Exercise aim –
What is the number of lines below that contain the string "word"? Give it and nothing else.

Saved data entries
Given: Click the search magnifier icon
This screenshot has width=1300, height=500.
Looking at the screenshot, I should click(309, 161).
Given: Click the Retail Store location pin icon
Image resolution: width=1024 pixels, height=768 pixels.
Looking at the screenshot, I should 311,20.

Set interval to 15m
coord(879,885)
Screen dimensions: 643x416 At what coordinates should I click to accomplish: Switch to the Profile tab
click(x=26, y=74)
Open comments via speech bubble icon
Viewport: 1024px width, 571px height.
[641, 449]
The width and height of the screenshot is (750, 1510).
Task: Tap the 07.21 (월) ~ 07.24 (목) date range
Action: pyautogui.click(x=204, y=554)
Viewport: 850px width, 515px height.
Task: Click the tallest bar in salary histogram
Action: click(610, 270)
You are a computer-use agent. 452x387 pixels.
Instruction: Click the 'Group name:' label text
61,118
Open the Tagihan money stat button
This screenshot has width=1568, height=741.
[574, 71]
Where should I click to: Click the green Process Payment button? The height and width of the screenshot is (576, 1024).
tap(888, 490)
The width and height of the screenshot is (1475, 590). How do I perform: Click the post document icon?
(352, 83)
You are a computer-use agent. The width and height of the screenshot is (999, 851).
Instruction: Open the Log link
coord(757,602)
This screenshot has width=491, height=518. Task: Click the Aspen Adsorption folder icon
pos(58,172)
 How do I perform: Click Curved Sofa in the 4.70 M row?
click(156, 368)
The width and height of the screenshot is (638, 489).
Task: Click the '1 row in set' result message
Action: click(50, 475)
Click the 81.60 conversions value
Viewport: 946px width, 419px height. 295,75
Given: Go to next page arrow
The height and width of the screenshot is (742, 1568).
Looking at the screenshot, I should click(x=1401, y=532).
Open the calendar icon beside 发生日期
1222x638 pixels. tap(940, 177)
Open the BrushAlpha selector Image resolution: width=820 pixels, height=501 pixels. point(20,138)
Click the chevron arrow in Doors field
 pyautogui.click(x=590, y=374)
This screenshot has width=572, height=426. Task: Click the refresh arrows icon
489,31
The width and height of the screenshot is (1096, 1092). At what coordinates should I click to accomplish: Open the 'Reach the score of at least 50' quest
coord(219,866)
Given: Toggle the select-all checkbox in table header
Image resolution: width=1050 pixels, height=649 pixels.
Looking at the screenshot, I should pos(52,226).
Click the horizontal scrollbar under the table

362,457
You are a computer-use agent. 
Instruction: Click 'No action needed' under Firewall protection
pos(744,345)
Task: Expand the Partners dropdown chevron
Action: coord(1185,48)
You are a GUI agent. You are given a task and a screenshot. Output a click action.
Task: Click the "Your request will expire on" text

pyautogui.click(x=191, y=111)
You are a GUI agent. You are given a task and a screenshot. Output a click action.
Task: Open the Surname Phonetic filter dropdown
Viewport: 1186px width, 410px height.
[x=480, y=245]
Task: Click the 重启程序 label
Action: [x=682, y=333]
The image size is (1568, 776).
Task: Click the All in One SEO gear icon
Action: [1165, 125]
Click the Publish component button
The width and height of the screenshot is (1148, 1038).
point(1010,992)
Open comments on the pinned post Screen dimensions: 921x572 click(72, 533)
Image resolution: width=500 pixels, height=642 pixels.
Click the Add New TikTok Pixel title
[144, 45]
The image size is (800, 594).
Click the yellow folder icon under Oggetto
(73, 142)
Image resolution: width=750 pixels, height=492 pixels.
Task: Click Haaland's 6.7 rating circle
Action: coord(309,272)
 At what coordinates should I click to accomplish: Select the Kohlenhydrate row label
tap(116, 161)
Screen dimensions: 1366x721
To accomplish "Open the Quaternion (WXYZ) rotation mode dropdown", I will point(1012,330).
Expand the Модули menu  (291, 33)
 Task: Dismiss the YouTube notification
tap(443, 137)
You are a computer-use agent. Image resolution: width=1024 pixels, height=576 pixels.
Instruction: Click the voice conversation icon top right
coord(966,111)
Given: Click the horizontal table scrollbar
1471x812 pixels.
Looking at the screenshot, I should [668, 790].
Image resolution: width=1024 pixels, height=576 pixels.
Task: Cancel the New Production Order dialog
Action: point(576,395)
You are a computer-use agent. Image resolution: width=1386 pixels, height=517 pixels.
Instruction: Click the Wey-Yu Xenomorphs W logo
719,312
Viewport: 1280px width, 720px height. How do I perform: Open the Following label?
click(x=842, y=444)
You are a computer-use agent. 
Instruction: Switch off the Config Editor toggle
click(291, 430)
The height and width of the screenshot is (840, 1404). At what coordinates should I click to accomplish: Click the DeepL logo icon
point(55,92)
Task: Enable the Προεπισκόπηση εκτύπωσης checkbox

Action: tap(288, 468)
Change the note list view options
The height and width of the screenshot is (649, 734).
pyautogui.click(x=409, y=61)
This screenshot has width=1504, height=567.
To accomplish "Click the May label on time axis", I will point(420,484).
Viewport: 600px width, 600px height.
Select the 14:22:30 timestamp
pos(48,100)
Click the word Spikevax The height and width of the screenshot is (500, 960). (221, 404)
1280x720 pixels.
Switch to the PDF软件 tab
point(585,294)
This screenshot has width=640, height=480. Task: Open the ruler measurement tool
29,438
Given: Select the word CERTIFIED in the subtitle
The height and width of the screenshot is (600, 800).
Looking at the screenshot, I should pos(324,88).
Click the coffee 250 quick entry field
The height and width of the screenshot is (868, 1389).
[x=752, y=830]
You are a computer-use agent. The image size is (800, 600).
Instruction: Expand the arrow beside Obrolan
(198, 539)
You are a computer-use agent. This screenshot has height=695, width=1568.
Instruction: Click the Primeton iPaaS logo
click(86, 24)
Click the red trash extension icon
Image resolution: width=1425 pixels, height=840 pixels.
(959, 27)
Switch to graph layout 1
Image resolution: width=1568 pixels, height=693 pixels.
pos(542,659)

Exercise result –
2